▶ DOCUMENT EXTRACT
☆ ☆ ☆
Some of these passions are offbeat and strange. What people would call Long Tail. Which is why I find it bemusing that some would seek to disprove Long Tail altogether. Just because you haven’t found a way of making money from it, it does not mean it doesn’t exist. That’s like saying gravity doesn’t exist unless it has an associated “business model”. [What an appalling phrase. People make shoes, not money.]

Anyway, indulge me. Humour me. As I list some of my favourite sites, places where passionate people share their passions with others.

Let me start with someone who needs no introduction, whose illustration adorns the top of this post. Gapingvoid. Hugh Macleod. Someone who’s really passionate about everything he gets involved in; a wonderful amalgam of quiet soft-spoken and hyper-energetic full-on engaged. So I spend time with Hugh whenever I can. Count him as a friend. And one day soon a business partner as well, I hope. Think for yourself. What made Hugh start each of his “acts of futility“? Passion. Pure unbridled passion, without a business model in sight.

Let’s move on to crosswords, another of my passions. Just take a look at this: Yet Another Guide to Cryptic Crosswords. Peter Biddlecombe’s personal paean to his passion. [Well, one of them anyway.]

What strikes me particularly is the first thing you encounter on Peter’s site, where he says:

Like many solvers of cryptic puzzles, I want more people to enjoy them. In these pages, I try to tell you enough about cryptic puzzles for you to start having fun by solving them.

He wants more people to enjoy them. He has found something good, and he’d like to share it. Now that is part of what marks Peter out for me. Passionate people share the things they’re passionate about.

That’s what made reading Kathy Sierra such a joy, as she shared her beliefs and knowledge and wisdom in Creating Passionate Users. The illustration above is an example of the stuff she used to share with us. [Kathy, it’s time to start writing again. What can we do to encourage you? Start a twitter group?]

How can I explain what was in Ian Fieggen’s mind when he started Ian’s Shoelace Site? Just one word. Passion. Here’s an excerpt:

Yes, I’m fascinated by shoelaces. By the act of tying shoelaces. Something a five year old child learns to do simply and easily, and yet something that is not trivial to program a robot to do. [Who knows, it may become part of course 101 at the Singularity University.]

There are still many Deadheads around, the Grateful Dead continue to be a very popular performing band. As I’ve confessed many times, it was their attitude to taping and to bootlegs that opened my mind, not only to different models for the music industry, but also for opensource thinking as a whole. Given all that, just take a look at this: The Annotated Grateful Dead Lyrics. Delve into it, go read something like The Annotated “Sugar Magnolia” or The Music Never Stopped (which I wrote about here). Here’s an excerpt from his notes, just focused on the phrase “jump like a Willys in four wheel drive”:

David Dodd is passionate. And enjoys sharing his passion with others. Others like you.
☆ ☆ ☆
▶ Rows showing where items appear
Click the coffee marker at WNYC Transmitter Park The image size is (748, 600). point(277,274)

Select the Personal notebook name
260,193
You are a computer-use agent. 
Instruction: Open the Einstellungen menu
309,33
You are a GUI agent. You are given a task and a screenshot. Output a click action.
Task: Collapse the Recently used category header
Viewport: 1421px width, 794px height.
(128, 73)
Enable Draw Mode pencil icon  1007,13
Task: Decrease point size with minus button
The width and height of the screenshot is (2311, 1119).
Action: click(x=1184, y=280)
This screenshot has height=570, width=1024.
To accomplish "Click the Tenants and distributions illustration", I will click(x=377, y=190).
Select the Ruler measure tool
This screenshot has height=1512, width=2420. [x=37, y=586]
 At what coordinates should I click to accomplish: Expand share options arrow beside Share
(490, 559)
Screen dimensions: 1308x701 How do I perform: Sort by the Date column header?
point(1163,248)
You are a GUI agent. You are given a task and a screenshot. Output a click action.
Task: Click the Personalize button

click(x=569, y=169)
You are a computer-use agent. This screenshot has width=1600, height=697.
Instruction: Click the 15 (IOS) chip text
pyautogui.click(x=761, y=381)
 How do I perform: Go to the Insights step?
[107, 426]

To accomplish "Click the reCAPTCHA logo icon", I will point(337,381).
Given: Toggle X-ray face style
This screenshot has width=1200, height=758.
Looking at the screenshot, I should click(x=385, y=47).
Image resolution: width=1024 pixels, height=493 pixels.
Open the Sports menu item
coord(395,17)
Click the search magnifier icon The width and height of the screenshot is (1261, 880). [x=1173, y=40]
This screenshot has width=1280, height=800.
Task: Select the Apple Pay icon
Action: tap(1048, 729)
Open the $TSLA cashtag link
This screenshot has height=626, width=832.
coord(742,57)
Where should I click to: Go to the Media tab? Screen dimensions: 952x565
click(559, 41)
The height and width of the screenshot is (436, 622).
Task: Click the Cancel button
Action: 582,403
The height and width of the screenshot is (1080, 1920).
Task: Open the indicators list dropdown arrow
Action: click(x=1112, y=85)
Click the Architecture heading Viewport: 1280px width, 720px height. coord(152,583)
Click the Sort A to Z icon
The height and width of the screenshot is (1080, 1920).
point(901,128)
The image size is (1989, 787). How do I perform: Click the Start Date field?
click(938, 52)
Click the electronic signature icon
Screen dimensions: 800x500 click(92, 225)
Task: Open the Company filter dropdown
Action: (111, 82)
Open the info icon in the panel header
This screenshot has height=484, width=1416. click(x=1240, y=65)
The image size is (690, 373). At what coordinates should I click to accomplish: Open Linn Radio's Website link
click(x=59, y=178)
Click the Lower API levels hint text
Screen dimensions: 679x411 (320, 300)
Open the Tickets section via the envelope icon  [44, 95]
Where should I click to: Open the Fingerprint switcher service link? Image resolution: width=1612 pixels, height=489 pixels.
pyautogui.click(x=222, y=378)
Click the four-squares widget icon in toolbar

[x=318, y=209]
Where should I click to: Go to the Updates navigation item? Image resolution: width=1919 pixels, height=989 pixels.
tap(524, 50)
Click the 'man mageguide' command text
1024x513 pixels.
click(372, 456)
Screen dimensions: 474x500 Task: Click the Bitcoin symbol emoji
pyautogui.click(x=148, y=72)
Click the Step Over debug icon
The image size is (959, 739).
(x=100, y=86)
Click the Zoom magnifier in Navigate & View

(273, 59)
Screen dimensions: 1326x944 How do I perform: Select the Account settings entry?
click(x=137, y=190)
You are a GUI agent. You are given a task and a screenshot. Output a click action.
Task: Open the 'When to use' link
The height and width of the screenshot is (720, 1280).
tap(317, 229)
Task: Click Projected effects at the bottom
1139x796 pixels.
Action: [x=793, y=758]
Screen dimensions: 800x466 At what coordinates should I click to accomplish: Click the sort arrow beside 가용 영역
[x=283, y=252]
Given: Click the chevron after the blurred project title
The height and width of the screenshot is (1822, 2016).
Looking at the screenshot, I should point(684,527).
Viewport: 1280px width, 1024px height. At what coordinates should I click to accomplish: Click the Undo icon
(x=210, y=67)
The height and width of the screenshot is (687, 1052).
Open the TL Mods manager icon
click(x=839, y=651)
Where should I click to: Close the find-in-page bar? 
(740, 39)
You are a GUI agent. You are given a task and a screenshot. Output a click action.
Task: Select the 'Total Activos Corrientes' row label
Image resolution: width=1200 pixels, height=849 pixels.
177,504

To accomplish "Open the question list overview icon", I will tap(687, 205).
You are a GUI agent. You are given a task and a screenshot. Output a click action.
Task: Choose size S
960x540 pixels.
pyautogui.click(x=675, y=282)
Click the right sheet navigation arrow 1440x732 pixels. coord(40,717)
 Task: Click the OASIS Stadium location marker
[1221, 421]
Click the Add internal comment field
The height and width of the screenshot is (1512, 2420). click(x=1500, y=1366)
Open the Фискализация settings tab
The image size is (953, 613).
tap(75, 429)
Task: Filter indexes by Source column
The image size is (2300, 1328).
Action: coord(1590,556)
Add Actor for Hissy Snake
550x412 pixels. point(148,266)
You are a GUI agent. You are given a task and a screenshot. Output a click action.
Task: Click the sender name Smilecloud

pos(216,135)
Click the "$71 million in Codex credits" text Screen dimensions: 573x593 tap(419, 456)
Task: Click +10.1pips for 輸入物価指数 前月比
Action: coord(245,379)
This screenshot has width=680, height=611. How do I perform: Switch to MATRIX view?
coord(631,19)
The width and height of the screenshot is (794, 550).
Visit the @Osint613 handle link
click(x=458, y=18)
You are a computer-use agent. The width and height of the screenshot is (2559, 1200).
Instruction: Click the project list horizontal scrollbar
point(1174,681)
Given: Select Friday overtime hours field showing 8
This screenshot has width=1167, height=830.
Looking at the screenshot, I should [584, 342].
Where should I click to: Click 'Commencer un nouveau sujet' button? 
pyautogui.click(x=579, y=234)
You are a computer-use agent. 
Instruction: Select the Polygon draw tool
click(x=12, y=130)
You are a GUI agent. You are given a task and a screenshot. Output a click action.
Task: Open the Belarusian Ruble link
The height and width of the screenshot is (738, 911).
☆ ☆ ☆
▶ TASK A
In the post about people who share their passions, what is the name of Peter Biddlecombe's crossword site?
▶ TASK B
In the rows, take the lines starting with the line with "Given: Click the" and going on through the line with "Looking at the screenshot, I should [584, 342].". Write them out again with "Undo" changed to "Redo" and nothing else different.
The post and the rows have nothing to do with each other.

▶ RESPONSE A
Yet Another Guide to Cryptic Crosswords

▶ RESPONSE B
Given: Click the chevron after the blurred project title
The height and width of the screenshot is (1822, 2016).
Looking at the screenshot, I should point(684,527).
Viewport: 1280px width, 1024px height. At what coordinates should I click to accomplish: Click the Redo icon
(x=210, y=67)
The height and width of the screenshot is (687, 1052).
Open the TL Mods manager icon
click(x=839, y=651)
Where should I click to: Close the find-in-page bar? 
(740, 39)
You are a GUI agent. You are given a task and a screenshot. Output a click action.
Task: Select the 'Total Activos Corrientes' row label
Image resolution: width=1200 pixels, height=849 pixels.
177,504

To accomplish "Open the question list overview icon", I will tap(687, 205).
You are a GUI agent. You are given a task and a screenshot. Output a click action.
Task: Choose size S
960x540 pixels.
pyautogui.click(x=675, y=282)
Click the right sheet navigation arrow 1440x732 pixels. coord(40,717)
 Task: Click the OASIS Stadium location marker
[1221, 421]
Click the Add internal comment field
The height and width of the screenshot is (1512, 2420). click(x=1500, y=1366)
Open the Фискализация settings tab
The image size is (953, 613).
tap(75, 429)
Task: Filter indexes by Source column
The image size is (2300, 1328).
Action: coord(1590,556)
Add Actor for Hissy Snake
550x412 pixels. point(148,266)
You are a GUI agent. You are given a task and a screenshot. Output a click action.
Task: Click the sender name Smilecloud

pos(216,135)
Click the "$71 million in Codex credits" text Screen dimensions: 573x593 tap(419, 456)
Task: Click +10.1pips for 輸入物価指数 前月比
Action: coord(245,379)
This screenshot has width=680, height=611. How do I perform: Switch to MATRIX view?
coord(631,19)
The width and height of the screenshot is (794, 550).
Visit the @Osint613 handle link
click(x=458, y=18)
You are a computer-use agent. The width and height of the screenshot is (2559, 1200).
Instruction: Click the project list horizontal scrollbar
point(1174,681)
Given: Select Friday overtime hours field showing 8
This screenshot has width=1167, height=830.
Looking at the screenshot, I should [584, 342].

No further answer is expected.